Zou Yingchang, Wang Yu, Jiang Zaile, Zhou Yuan, Chen Ying, Hu Yanjie, Jiang Guobao, Xie Duan
School of Electronic Information and Electrical Engineering, Changsha University, Changsha 410003, China.
Research Center for Healthcare Data Science, Zhijiang Lab, Hangzhou, China.
Lung Cancer. 2021 Apr;154:206-213. doi: 10.1016/j.lungcan.2021.01.020. Epub 2021 Jan 30.
Lung cancer is continuously the leading cause of cancer related death, resulting from the lack of specific symptoms at early stage. A large-scale screening method may be the key point to find asymptomatic patients, leading to the reduction of mortality.
An alternative method combining breath test and a machine learning algorithm is proposed. 236 breath samples were analyzed by TD-GCMS. Breath profile of each sample is composed of 308 features extracted from chromatogram. Gradient boost decision trees algorithm was employed to recognize lung cancer patients. Bootstrap is performed to simulate real diagnostic practice, with which we evaluated the confidence of our methods.

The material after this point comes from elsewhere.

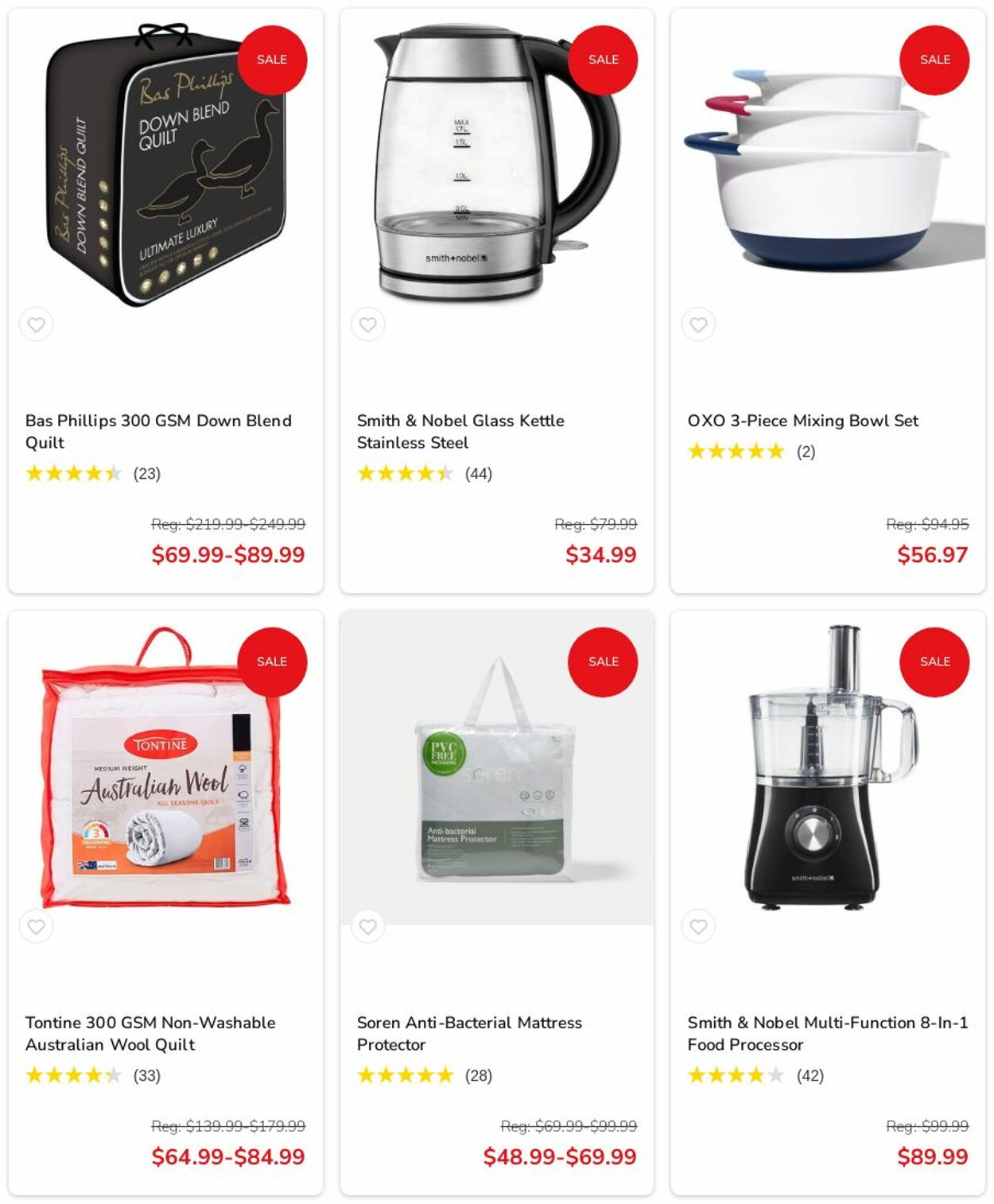Click SALE badge on the food processor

An accuracy of 85 % is shown in 6-fold cross validations. In statistical bootstrap, 72 % samples are marked as "confident", and the accuracy of confident samples is 93 % throughout the cross validations.
We have proposed such a non-invasive, accurate and confident method that might contribute to large-scale screening of lung cancer. As a consequence, more asymptomatic patients with early lung cancer may be detected.
肺癌一直是癌症相关死亡的主要原因,这是由于其在早期缺乏特异性症状所致。大规模筛查方法可能是发现无症状患者的关键,从而降低死亡率。
提出了一种结合呼气测试和机器学习算法的替代方法。通过热脱附-气相色谱-质谱联用仪(TD-GCMS)分析了236份呼气样本。每个样本的呼气图谱由从色谱图中提取的308个特征组成。采用梯度提升决策树算法来识别肺癌患者。进行自助法以模拟实际诊断实践,借此评估我们方法的可信度。
在6折交叉验证中显示准确率为85%。在统计自助法中,72%的样本被标记为“可信”,并且在整个交叉验证过程中,可信样本的准确率为93%。
我们提出了这样一种无创、准确且可信的方法,它可能有助于肺癌的大规模筛查。因此,可能会检测到更多早期无症状肺癌患者。